Exercise input START
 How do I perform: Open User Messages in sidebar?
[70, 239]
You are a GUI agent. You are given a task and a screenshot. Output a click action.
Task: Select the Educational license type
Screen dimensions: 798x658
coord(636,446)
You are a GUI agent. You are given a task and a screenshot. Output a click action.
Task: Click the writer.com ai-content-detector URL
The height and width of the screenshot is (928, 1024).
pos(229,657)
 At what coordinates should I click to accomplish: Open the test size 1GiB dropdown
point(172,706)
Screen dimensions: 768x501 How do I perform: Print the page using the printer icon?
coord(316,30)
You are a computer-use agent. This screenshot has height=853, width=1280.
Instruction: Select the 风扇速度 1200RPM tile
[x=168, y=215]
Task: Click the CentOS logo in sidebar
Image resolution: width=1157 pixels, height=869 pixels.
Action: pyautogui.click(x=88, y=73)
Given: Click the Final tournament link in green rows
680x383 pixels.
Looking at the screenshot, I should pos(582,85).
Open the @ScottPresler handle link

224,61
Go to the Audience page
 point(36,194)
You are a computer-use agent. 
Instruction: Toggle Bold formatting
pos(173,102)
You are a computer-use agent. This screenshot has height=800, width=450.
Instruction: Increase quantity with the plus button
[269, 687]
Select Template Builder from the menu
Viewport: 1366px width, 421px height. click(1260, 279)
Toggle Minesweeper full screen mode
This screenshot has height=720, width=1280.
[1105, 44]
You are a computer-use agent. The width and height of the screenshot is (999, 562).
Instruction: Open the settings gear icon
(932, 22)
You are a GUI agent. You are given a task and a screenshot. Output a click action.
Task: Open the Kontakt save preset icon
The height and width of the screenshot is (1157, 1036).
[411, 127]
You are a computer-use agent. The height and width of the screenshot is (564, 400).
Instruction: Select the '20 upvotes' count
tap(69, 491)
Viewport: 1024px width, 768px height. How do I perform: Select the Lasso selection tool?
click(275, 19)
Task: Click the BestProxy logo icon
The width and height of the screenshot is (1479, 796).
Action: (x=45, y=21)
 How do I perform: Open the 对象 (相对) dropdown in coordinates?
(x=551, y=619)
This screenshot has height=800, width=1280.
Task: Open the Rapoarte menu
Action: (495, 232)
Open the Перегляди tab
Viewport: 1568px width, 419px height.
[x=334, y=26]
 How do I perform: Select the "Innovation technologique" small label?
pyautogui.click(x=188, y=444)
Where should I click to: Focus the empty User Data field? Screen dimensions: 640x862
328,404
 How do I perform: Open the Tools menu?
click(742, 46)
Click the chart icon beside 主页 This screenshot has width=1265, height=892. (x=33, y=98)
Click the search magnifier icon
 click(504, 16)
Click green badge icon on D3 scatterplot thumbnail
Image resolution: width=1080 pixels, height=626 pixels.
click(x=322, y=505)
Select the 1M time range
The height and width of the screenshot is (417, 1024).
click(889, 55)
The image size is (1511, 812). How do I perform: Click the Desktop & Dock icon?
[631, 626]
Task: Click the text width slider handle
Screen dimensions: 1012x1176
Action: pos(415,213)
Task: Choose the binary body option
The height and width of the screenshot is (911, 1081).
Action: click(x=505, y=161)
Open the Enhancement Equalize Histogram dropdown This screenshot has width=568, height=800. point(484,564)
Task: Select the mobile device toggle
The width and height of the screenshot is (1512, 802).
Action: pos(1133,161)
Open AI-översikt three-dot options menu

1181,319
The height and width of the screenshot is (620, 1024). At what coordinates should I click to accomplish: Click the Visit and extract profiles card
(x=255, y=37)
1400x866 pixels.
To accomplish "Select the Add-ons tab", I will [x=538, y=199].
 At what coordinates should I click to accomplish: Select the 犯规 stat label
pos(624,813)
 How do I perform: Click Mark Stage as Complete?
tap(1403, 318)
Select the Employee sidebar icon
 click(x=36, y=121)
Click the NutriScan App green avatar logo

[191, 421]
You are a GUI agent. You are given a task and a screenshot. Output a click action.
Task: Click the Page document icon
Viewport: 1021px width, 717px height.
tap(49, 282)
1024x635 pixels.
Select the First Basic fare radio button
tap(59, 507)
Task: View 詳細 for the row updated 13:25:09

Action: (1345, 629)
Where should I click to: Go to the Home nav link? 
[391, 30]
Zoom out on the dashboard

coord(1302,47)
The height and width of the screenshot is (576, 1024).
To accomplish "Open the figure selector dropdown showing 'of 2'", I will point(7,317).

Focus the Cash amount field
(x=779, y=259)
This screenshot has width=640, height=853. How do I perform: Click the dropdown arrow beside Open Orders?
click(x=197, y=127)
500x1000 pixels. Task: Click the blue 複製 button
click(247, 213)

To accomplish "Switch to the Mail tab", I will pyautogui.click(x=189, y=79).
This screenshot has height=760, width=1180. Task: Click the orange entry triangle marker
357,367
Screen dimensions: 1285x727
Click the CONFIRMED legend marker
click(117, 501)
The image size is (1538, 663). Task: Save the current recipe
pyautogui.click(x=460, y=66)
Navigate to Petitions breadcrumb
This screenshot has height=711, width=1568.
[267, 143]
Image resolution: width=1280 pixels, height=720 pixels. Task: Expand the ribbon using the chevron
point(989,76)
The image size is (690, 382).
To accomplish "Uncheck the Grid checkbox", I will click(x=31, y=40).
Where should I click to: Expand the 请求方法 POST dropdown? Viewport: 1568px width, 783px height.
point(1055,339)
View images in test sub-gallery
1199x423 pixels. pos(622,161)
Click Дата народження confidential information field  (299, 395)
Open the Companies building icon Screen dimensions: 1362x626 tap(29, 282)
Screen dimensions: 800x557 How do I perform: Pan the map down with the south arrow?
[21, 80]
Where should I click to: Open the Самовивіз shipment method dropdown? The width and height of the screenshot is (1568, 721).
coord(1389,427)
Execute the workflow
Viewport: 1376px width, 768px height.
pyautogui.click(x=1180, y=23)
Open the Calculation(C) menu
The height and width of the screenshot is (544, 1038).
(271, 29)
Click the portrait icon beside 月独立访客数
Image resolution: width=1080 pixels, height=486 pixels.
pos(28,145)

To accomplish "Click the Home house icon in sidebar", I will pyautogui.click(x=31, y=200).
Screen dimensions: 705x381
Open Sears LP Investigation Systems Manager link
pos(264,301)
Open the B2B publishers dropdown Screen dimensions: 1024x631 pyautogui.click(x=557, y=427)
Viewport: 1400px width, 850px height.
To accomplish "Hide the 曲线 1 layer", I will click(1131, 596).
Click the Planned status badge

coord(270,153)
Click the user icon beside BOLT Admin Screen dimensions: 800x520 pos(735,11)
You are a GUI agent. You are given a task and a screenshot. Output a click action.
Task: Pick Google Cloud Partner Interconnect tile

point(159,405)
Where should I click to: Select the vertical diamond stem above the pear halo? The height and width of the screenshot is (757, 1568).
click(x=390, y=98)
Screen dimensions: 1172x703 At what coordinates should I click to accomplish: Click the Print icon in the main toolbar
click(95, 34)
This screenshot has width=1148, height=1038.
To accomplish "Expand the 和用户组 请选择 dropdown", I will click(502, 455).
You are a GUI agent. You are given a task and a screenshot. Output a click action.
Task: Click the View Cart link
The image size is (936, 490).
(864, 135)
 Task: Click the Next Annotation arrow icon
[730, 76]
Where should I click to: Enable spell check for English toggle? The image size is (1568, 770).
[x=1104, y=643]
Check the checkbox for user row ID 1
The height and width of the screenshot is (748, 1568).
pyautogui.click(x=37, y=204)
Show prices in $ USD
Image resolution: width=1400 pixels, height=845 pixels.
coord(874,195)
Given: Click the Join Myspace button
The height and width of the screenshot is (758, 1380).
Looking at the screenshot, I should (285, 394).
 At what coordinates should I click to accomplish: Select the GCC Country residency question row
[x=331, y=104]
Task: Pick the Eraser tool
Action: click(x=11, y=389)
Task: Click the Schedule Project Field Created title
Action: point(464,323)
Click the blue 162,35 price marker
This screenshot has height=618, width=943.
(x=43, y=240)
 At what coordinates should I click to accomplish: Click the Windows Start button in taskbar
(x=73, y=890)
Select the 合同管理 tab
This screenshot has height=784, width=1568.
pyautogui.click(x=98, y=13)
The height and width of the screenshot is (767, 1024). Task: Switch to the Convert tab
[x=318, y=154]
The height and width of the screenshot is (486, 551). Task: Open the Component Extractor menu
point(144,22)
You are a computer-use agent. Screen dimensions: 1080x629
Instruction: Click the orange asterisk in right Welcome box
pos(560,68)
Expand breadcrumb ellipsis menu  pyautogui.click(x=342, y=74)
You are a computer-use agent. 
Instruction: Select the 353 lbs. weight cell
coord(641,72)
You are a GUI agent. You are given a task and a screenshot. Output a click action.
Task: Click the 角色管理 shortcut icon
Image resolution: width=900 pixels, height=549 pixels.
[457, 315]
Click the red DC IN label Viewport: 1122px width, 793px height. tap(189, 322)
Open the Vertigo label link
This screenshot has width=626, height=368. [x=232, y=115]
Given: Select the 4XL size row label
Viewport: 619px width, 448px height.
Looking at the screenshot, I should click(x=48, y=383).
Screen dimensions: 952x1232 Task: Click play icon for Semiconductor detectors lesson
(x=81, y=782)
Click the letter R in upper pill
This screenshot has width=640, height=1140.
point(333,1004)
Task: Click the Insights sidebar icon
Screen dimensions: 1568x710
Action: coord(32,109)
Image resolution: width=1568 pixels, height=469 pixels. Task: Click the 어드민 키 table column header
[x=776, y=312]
Exercise input END
_Directions_
Reproduce only the lines above spanning from the line containing "Open the Companies" through the line containing "Click the user", word for word.

_Worked solution_
Open the Companies building icon Screen dimensions: 1362x626 tap(29, 282)
Screen dimensions: 800x557 How do I perform: Pan the map down with the south arrow?
[21, 80]
Where should I click to: Open the Самовивіз shipment method dropdown? The width and height of the screenshot is (1568, 721).
coord(1389,427)
Execute the workflow
Viewport: 1376px width, 768px height.
pyautogui.click(x=1180, y=23)
Open the Calculation(C) menu
The height and width of the screenshot is (544, 1038).
(271, 29)
Click the portrait icon beside 月独立访客数
Image resolution: width=1080 pixels, height=486 pixels.
pos(28,145)

To accomplish "Click the Home house icon in sidebar", I will pyautogui.click(x=31, y=200).
Screen dimensions: 705x381
Open Sears LP Investigation Systems Manager link
pos(264,301)
Open the B2B publishers dropdown Screen dimensions: 1024x631 pyautogui.click(x=557, y=427)
Viewport: 1400px width, 850px height.
To accomplish "Hide the 曲线 1 layer", I will click(1131, 596).
Click the Planned status badge

coord(270,153)
Click the user icon beside BOLT Admin Screen dimensions: 800x520 pos(735,11)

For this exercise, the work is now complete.